Hardware detection was pretty good; my mouse, video card and wireless card, etc. were picked up, but the sound card was not. This is on a recent model Samsung laptop. After 45 mins or so of poking around, I still have not been able to find the "hardware devices" section to try to look at this. Again, it continues the modern trend of hiding the nuts and bolts of the OS from the user.
The default Metro UI is not exactly pretty - it's quite "plain" - but it's good at displaying the basic tasks up front. It's smooth and slick in it's transitions and effects. However, it took me a little while to figure out that to get out of a program, you sort of drag it off the screen (it's a sort of two-stage process that is not particularly easy with a mouse). At least, I *think* that's how you do it...they did not still appear to be running after I did that.
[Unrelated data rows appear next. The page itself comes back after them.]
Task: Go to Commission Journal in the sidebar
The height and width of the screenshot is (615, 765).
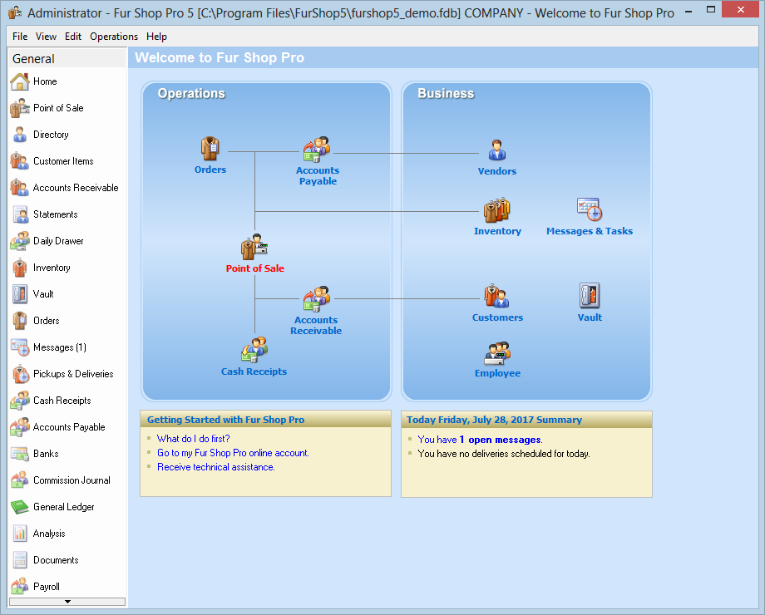Action: [72, 480]
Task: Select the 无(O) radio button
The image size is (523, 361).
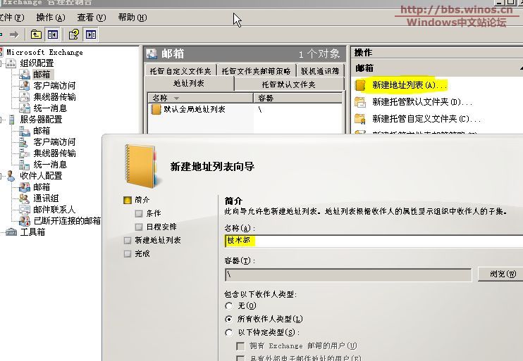Action: click(x=228, y=306)
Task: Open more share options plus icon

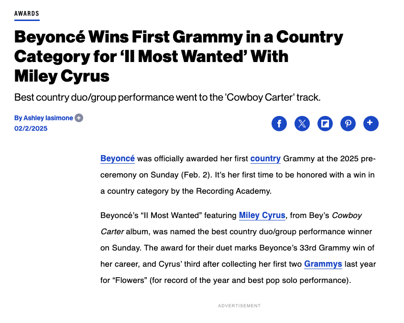Action: pos(371,124)
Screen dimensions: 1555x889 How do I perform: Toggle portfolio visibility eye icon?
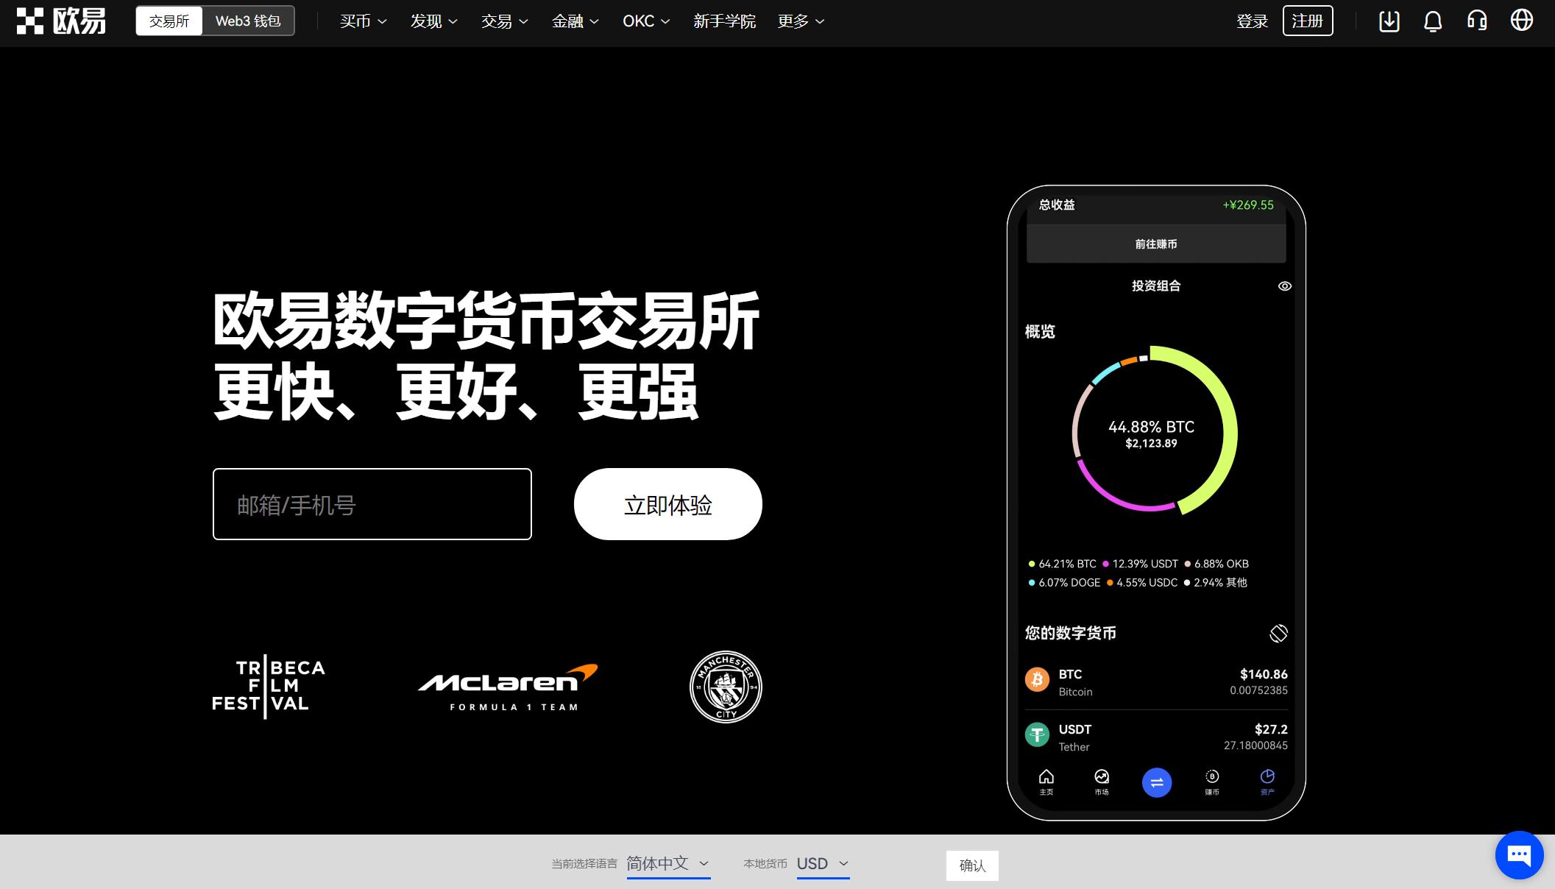click(1286, 286)
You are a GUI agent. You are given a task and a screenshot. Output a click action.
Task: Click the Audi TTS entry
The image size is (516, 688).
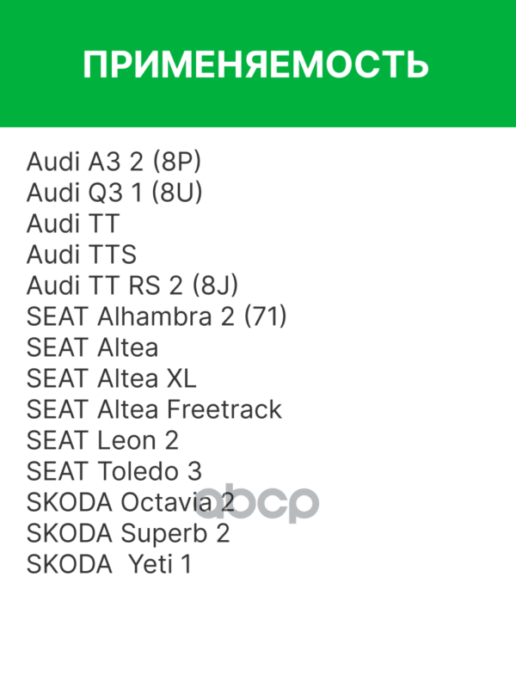click(81, 255)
One cool thing was I found an explanation of how to install Windows 8 as a dual boot, but without repartitioning the system disk drive. Some versions of Windows 7 have the ability to mount and use a VHD (virtual machine) disk image as a disk at boot time ("Native VHD Boot"), so you get better performance than running in a VM from Windows 7. Pretty slick. One thing I noticed, after I went through the "diskpart" step, the Windows 8 installer said it could not use the VHD partition - however, when selected, it worked fine.